--- Material provided Enclosed Below ---

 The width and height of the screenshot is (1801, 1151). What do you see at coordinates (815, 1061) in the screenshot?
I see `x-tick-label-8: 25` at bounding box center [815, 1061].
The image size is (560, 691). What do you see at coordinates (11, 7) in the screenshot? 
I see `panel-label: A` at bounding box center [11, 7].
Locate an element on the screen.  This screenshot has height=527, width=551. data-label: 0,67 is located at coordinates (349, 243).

--- End of Enclosed Material provided ---
--- Material provided Enclosed Below ---

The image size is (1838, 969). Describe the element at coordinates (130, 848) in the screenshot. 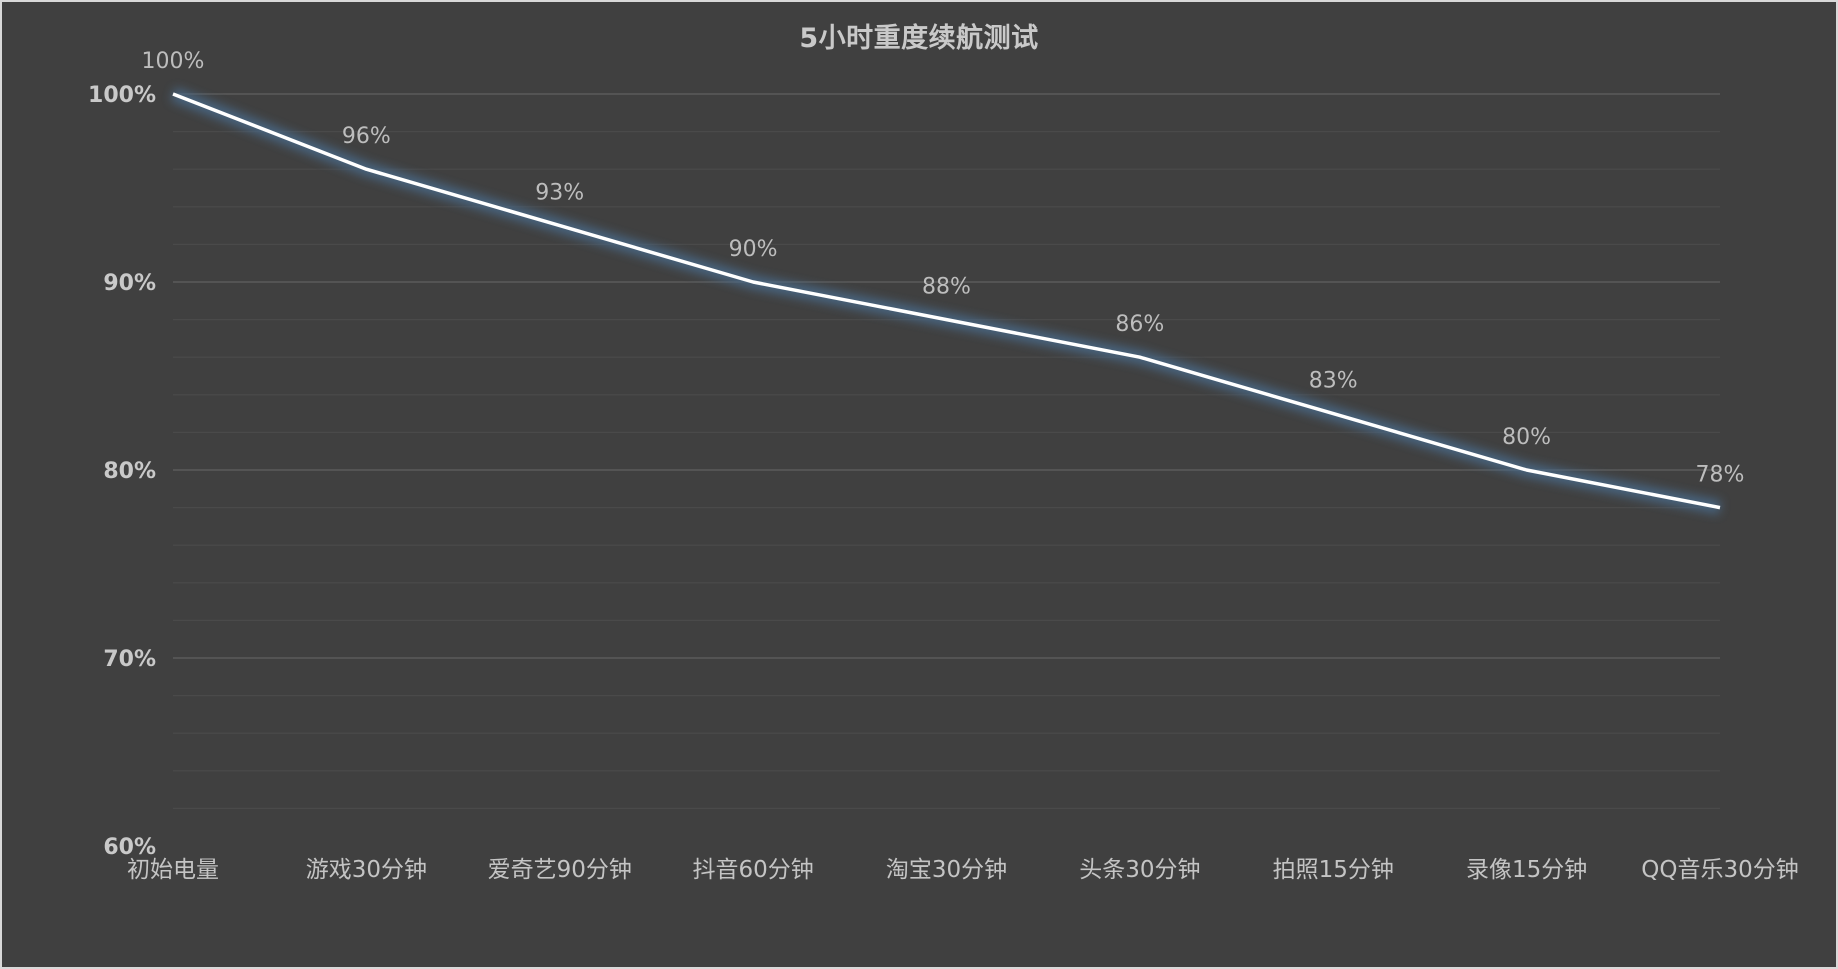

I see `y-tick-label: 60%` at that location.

--- End of Enclosed Material provided ---
--- Material provided Enclosed Below ---

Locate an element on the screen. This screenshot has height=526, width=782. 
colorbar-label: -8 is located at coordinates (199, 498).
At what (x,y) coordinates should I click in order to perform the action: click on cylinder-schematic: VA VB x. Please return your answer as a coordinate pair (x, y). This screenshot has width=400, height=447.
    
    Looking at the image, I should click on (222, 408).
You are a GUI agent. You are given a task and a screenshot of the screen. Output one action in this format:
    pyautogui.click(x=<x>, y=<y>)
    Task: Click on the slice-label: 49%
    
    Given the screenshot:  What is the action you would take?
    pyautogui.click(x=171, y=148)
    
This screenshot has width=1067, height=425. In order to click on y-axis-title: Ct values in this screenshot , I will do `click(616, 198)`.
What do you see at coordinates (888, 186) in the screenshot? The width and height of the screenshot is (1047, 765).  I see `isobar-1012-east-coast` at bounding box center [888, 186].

--- End of Enclosed Material provided ---

Extract the part of the records above that opens with the line containing "Locate an element on the screen. This" and closes with the line containing "This screenshot has width=1067, height=425.", including both of those lines, and reproduce it without any change.

Locate an element on the screen. This screenshot has height=526, width=782. 
colorbar-label: -8 is located at coordinates (199, 498).
At what (x,y) coordinates should I click in order to perform the action: click on cylinder-schematic: VA VB x. Please return your answer as a coordinate pair (x, y). This screenshot has width=400, height=447.
    
    Looking at the image, I should click on (222, 408).
You are a GUI agent. You are given a task and a screenshot of the screen. Output one action in this format:
    pyautogui.click(x=<x>, y=<y>)
    Task: Click on the slice-label: 49%
    
    Given the screenshot:  What is the action you would take?
    pyautogui.click(x=171, y=148)
    
This screenshot has width=1067, height=425. In order to click on y-axis-title: Ct values in this screenshot , I will do `click(616, 198)`.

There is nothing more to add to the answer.